Inquiry—Debate Continued

On the Order:

Resuming debate on the inquiry of the Honourable Senator Mitchell calling the attention of the Senate to the relationship between the environment and human rights.

Hon. Claudette Tardif (Deputy Leader of the Opposition): Honourable senators, I wish to follow the example of my honourable colleagues, Senators Andreychuk and Comeau, who have requested additional time to do their research and prepare their notes. I want to follow in the same vein, as this particular topic is of vital importance to our society.

Therefore, I wish to adjourn the debate for the remainder of my time.

(On motion of Senator Tardif, debate adjourned.)

Social Affairs, Science and Technology

Committee Authorized to Study Pandemic Preparedness

Hon. Kelvin Kenneth Ogilvie, pursuant to notice of June 17, 2010, moved:

That the Standing Senate Committee on Social Affairs, Science and Technology be authorized to examine and report on Canada's pandemic preparedness;

That in particular the Committee be authorized to examine issues concerning Canada's past pandemic preparedness, lessons learned from the response to the 2009 pandemic virus (H1N1), the roles of all levels of government in pandemic preparedness, and Canada's future pandemic preparedness;

That the Committee's examination include processes and ethical issues related to pandemic preparedness;

That the Committee submit its final report no later than October 31, 2010, and that the Committee retain all powers necessary to publicize findings of the Committee until January 31, 2011.
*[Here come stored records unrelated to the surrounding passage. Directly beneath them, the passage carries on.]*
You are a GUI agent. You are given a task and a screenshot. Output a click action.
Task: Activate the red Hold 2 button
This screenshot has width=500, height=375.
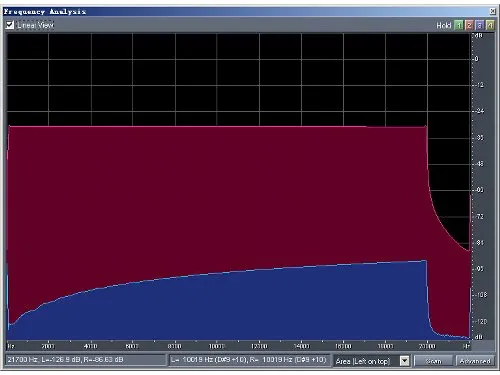point(469,25)
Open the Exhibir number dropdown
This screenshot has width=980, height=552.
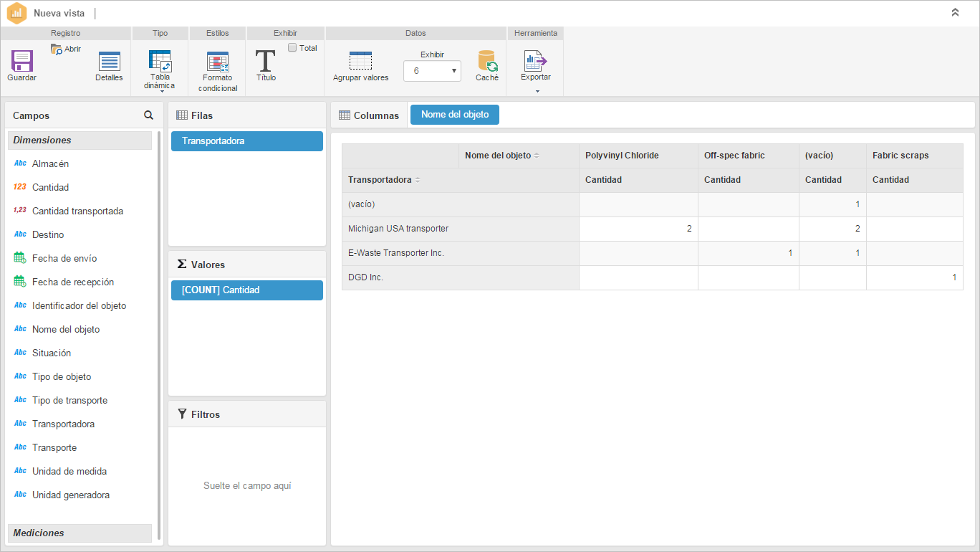click(x=432, y=71)
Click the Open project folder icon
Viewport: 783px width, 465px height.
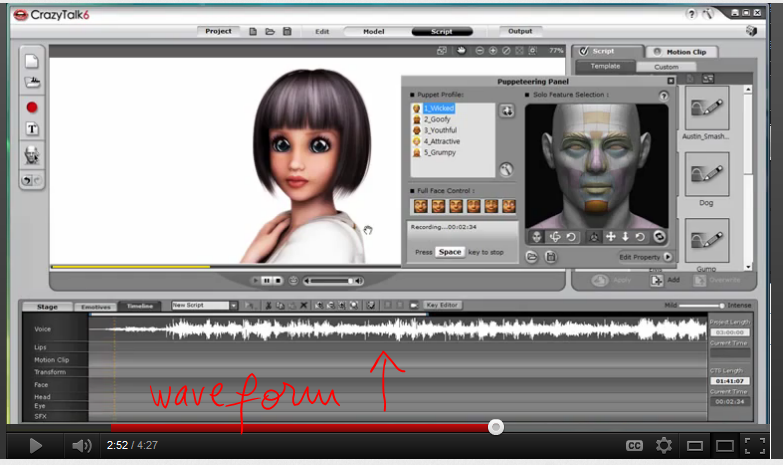pyautogui.click(x=270, y=31)
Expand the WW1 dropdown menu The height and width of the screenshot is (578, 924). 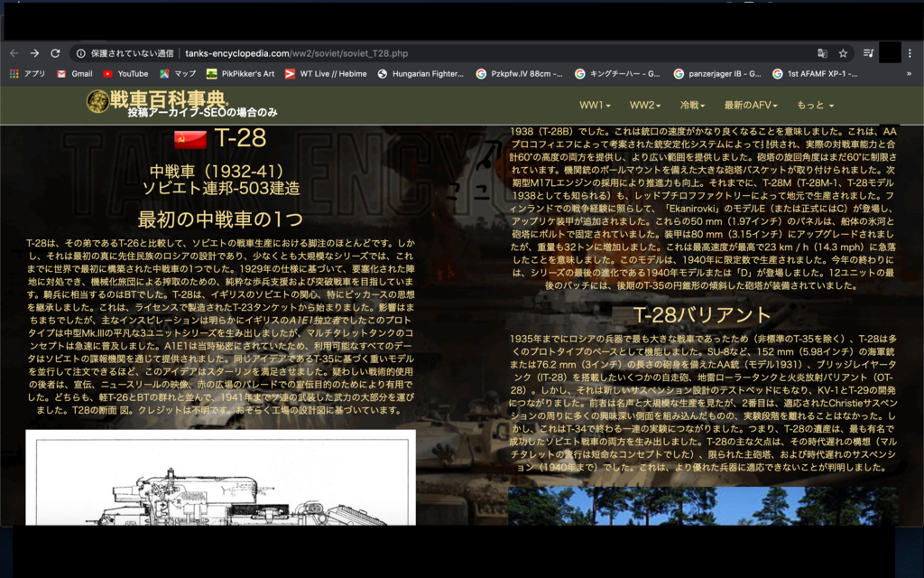tap(595, 106)
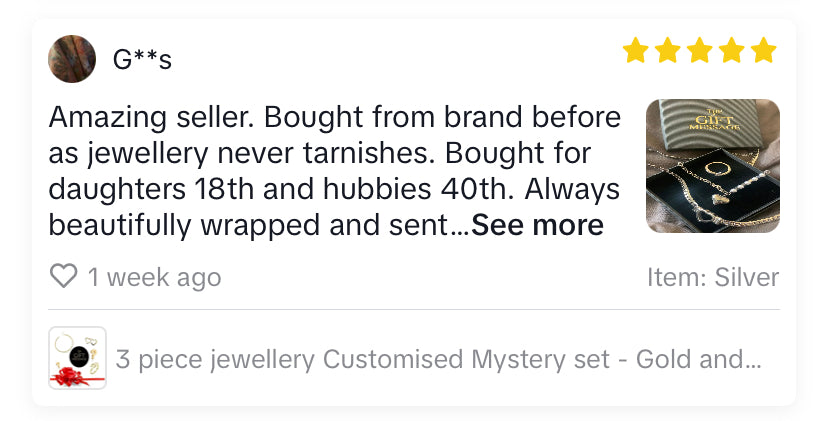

He said: Honourable senators, this is an item that was referred to the Standing Senate Committee on Social Affairs, Science and Technology by the Minister of Health. We looked at the subject carefully and believe that this area is something the committee can help with. Perhaps, as a Senate, we can make a real contribution to Canadians on this important matter. I urge the adoption of this motion.

Hon. Art Eggleton: Honourable senators, I am in agreement with the honourable senator. Both Senator Ogilvie and I received a letter from the minister asking our committee to undertake this study. It is a tribute to the thoroughness of Senate committee studies that we be asked by the minister to give advice on this subject.

Pandemic preparedness is a key item before us in this country. We have had two experiences with H1N1, most recently, and SARS before that. This is a suitable time to have this kind of examination and be able to advise the minister accordingly on what we think is necessary to go forward. I am happy to second the motion to carry on with this study first thing in the fall.

The Hon. the Speaker pro tempore: Is it your pleasure, honourable senators, to adopt the motion?